These prices are as of 11/19/2014. They are all taken from actual receipts. This point of this exercise is to challenge the statement (that certain internet pundits make) that shooting film is cheaper than buying a digital camera every few years. Having done a lot of both of those things, I don't believe it to be the case, but I want some evidence to back this belief up.
From cheapest to most expensive, only new film considered (i.e. no eBay film). The "total cost per frame" is the base cost per frame, plus shipping fee, plus development, plus scanning.

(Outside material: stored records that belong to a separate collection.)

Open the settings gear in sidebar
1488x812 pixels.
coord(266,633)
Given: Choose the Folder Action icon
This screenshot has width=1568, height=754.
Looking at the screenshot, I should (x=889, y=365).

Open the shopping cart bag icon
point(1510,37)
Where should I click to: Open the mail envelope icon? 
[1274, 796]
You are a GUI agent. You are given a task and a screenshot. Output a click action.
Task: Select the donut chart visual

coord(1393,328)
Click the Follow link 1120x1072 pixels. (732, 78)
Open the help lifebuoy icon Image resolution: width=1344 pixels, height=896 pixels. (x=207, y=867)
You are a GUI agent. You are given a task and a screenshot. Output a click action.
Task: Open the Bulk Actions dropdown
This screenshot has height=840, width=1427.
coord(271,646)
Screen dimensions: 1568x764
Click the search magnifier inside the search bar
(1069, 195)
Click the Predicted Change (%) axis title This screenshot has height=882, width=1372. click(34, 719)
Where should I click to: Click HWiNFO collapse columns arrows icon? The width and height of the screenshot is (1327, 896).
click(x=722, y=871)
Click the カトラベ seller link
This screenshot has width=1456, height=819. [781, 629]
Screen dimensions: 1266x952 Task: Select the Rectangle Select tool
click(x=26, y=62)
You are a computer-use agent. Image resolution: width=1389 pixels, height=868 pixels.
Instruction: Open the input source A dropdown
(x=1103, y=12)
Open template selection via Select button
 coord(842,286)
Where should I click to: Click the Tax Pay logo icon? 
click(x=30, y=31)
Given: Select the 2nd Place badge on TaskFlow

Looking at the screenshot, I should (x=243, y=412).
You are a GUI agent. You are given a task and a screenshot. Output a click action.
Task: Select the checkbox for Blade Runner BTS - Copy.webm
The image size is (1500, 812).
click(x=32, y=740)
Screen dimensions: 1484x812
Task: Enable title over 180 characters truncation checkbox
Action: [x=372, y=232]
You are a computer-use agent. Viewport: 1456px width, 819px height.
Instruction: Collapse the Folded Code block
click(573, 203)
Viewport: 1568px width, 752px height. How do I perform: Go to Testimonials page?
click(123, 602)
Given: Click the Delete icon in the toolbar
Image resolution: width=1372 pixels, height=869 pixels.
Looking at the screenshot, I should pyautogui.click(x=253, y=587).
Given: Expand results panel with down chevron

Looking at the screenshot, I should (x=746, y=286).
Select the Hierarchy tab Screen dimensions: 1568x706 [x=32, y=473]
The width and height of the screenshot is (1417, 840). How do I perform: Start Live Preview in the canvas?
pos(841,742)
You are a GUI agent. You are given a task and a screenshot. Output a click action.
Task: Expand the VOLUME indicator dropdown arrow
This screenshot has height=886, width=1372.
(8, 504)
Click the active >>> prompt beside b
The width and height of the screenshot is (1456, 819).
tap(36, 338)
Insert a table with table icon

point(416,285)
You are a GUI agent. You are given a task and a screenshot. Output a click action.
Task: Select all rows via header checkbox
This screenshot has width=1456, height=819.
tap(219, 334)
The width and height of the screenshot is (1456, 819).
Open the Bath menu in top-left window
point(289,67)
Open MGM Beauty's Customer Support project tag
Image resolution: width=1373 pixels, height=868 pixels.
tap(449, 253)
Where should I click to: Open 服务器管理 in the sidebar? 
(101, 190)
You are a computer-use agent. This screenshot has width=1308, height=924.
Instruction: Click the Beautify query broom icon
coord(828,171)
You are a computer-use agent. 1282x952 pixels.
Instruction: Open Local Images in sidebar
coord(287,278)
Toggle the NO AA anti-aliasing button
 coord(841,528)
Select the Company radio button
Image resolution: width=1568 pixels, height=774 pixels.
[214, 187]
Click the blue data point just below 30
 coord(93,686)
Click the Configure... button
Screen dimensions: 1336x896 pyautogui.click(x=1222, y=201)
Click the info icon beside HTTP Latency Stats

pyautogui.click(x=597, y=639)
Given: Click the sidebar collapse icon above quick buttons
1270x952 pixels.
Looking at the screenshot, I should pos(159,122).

|Film Pack||Cost/Pack||Cost/Frame||Total Cost/Frame|
|ProPlus II pro pack with 5x 36 frames||$23.58||$0.131||$0.626|
|Roll of T-Max 400 with 36 frames||$4.95||$0.138||$0.696|
|Pro400H with 36 frames||$8.24||$0.229||$0.724|
|Ektar 100 pro pack with 5x 36 frames||$41.91||$0.233||$0.728|
|Portra 160 Pro Pack with 5x 36 frames||$43.26||$0.24||$0.735|
|Superia X-TRA 400 with 4x 24 frames||$10.98||$0.114||$0.826|
|Super HQ 200 with 4x 24 frames||$11.29||$0.118||$0.83|
|Superia 800 with 4x 24 frames||$13.45||$0.14||$0.852|
|Velvia 50 slide film pro pack with 5x 36 frames||$53.47||$0.297||$0.892|
The 24-frame-rolls are secretly much more expensive than I would have thought. There are cheaper labs than the one I used, but with every other lab I have had significant quality issues, and this lab has never had those issues. But to think each time I push that shutter button it costs me ~75 cents is sobering. That's between $25 and $32 for a roll of 36 photos, or roughly $20 per roll of 24. Aiee.
I average 12,000 photos a year. (I used to shoot more, but I've been better at taking fewer crappy photos lately.) So the math on that works out to, using an average cost of $0.80 per film frame, for a year's worth of photos: $9,600. Wow. That's significantly more than a digital SLR. Amazon tells me a Canon EOS 5D MkIII camera body is $3,400. If I buy a new one of these every year (which is ridiculous), that's only 4,250 photos per year of film.
Anyone who tells you film is cheaper is lying.